Farhan.Raza · October 16, 2018, 9:54pm

@jcing

请在共享示例应用程序时详细说明问题，以便我们可以尝试在我们的环境中重现和调查它。

Farhan.Raza · October 25, 2018, 8:49am

@jcing

关于PDFJAVA-38063，在文本提取算法的堆内存使用中发现了一个问题。我们正在进一步调查。

但是，下面是逐页提取文本的变通方法。
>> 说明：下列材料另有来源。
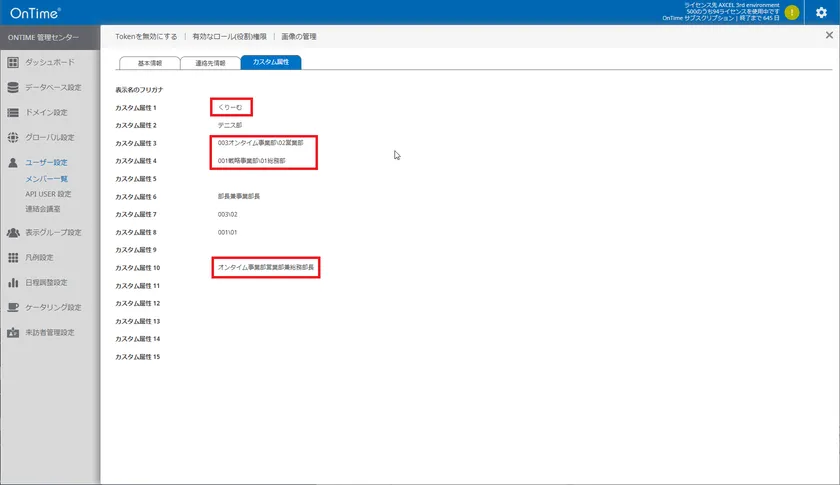Select メンバー一覧 in the sidebar submenu
The height and width of the screenshot is (485, 840).
(x=46, y=178)
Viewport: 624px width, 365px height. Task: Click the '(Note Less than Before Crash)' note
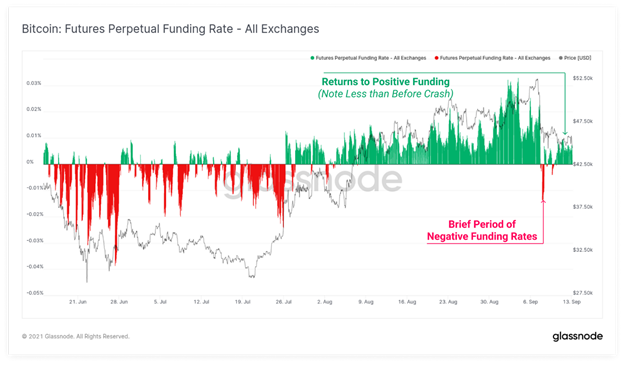click(x=385, y=94)
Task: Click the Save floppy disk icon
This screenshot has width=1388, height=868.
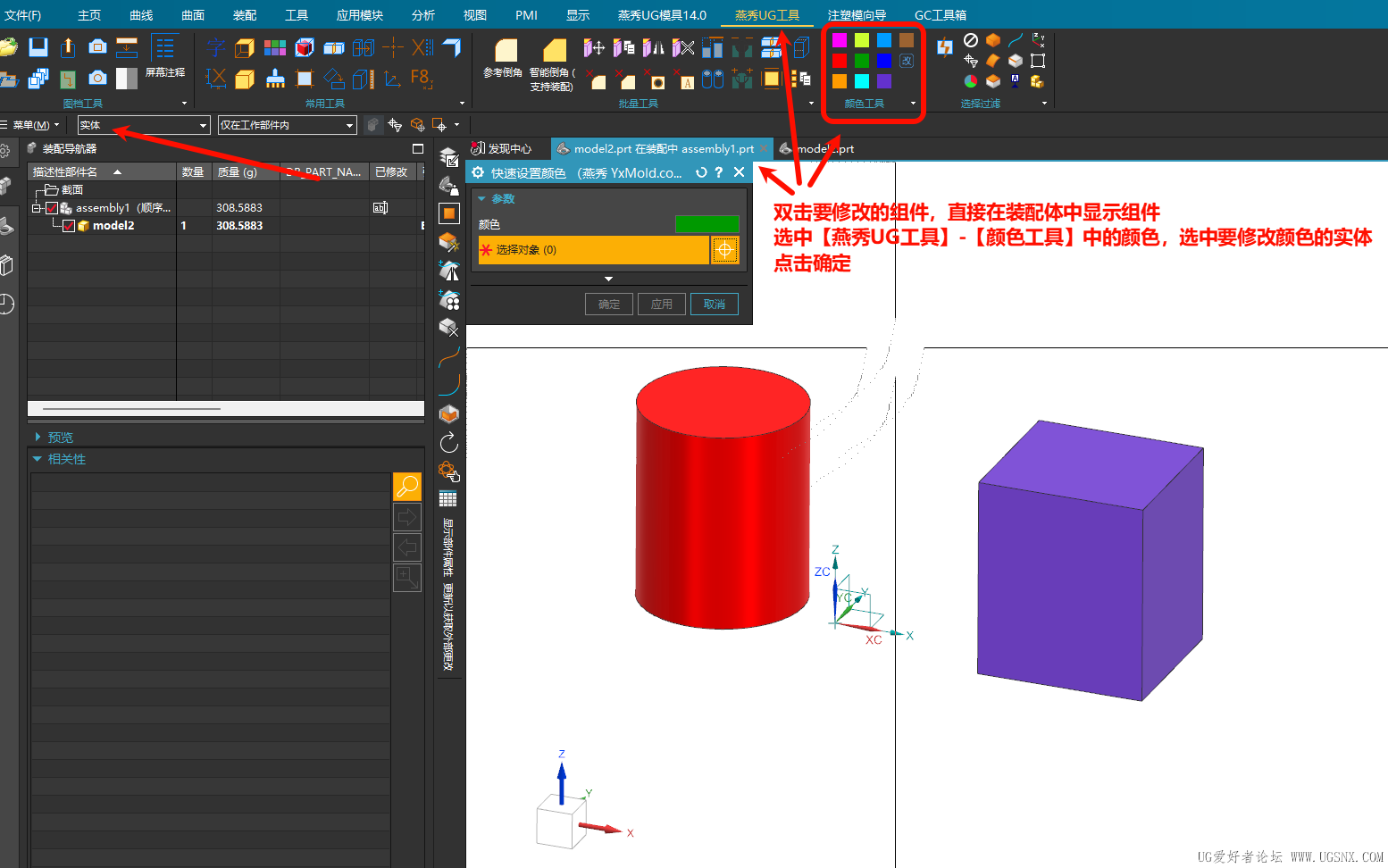Action: [x=38, y=47]
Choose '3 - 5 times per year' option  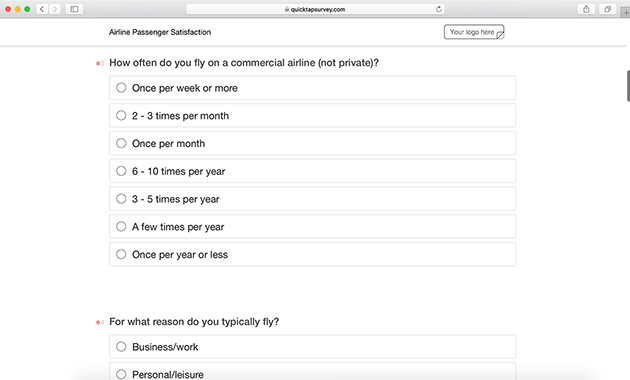click(313, 198)
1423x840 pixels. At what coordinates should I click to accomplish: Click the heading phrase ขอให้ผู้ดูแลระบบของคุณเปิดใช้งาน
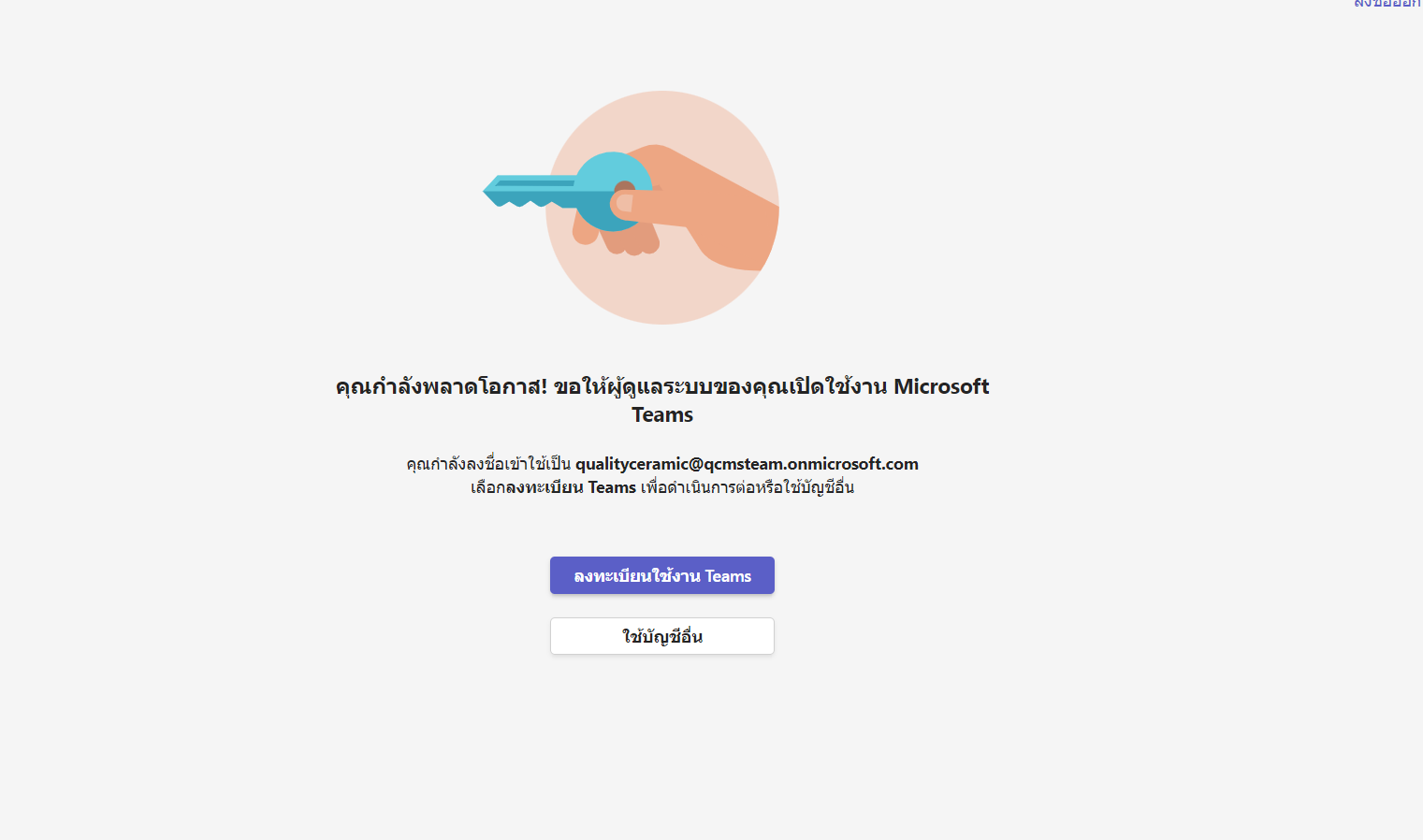tap(720, 386)
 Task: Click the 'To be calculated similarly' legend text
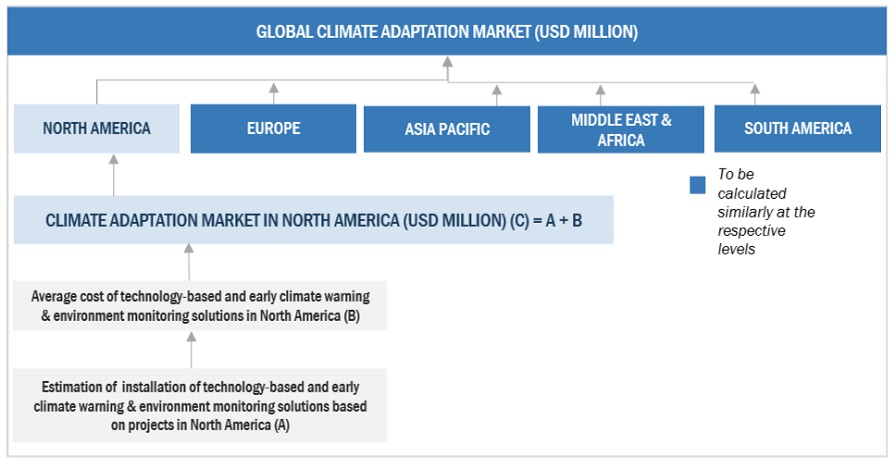coord(765,211)
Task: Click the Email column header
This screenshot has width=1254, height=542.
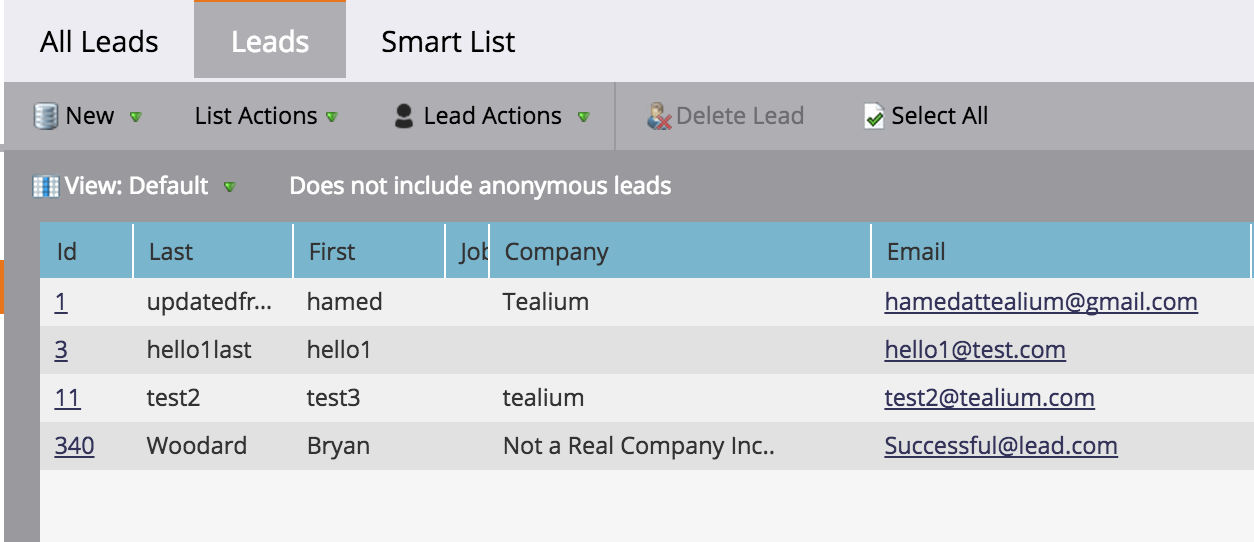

我们的电脑需要1分20秒。

    String PDF_FILENAME = "dbc83203bb9b4eb1e637867f9f272d4f";
    Document pdfDocument = new Document(myDir + PDF_FILENAME+".pdf");
    PageCollection pageCollection = pdfDocument.getPages();
    if (pageCollection == null) {
        System.out.println("is null!");
        return;
    }
    System.out.printf( "run2.1... \n");
    int pagesCount = pageCollection.size();
    PrintWriter out = new PrintWriter(myDir + PDF_FILENAME+"_text.txt");
    try {
        System.out.printf("run2.2... \n");
        StringBuilder extractedText = new StringBuilder();
        for (int i = 1; i <=pagesCount ; i++) {

            Page p = pdfDocument.getPages().get_Item(i);
            TextAbsorber textAbsorber = new TextAbsorber(new TextExtractionOptions(TextExtractionOptions.TextFormattingMode.Raw));

            p.accept(textAbsorber);
            System.out.printf("run2.3... \n for page: "+ p.getNumber());
            extractedText.append(textAbsorber.getText());
            pdfDocument.dispose();
            pdfDocument = new Document(myDir + PDF_FILENAME+".pdf");
        }
        System.out.printf("run2.4... \n");
        out.println(extractedText.toString());
    } finally {
        pdfDocument.close();
        out.flush();
        out.close();
    }

jcing · October 25, 2018, 11:42am

可以啊！谢谢啦！是快好多了！

jcing · October 25, 2018, 11:47am

    Document pdfDocument = new Document("/data/1.pdf");
    pdfDocument.setEmbedStandardFonts(true);
    HtmlSaveOptions saveOptions = new HtmlSaveOptions();
    saveOptions.setFixedLayout(true);
    saveOptions.setSplitIntoPages(true);
    saveOptions.FontSavingMode = HtmlSaveOptions.FontSavingModes.AlwaysSaveAsWOFF;
    saveOptions.LettersPositioningMethod = LettersPositioningMethods.UseEmUnitsAndCompensationOfRoundingErrorsInCss;
    saveOptions.RasterImagesSavingMode = HtmlSaveOptions.RasterImagesSavingModes.AsEmbeddedPartsOfPngPageBackground;
    pdfDocument.save(mHtmlPath.getAbsolutePath() + "/out.html", saveOptions);

这段代码也是很慢的，有办法向上面一样一页导出后重建document的方法改善速度问题呢？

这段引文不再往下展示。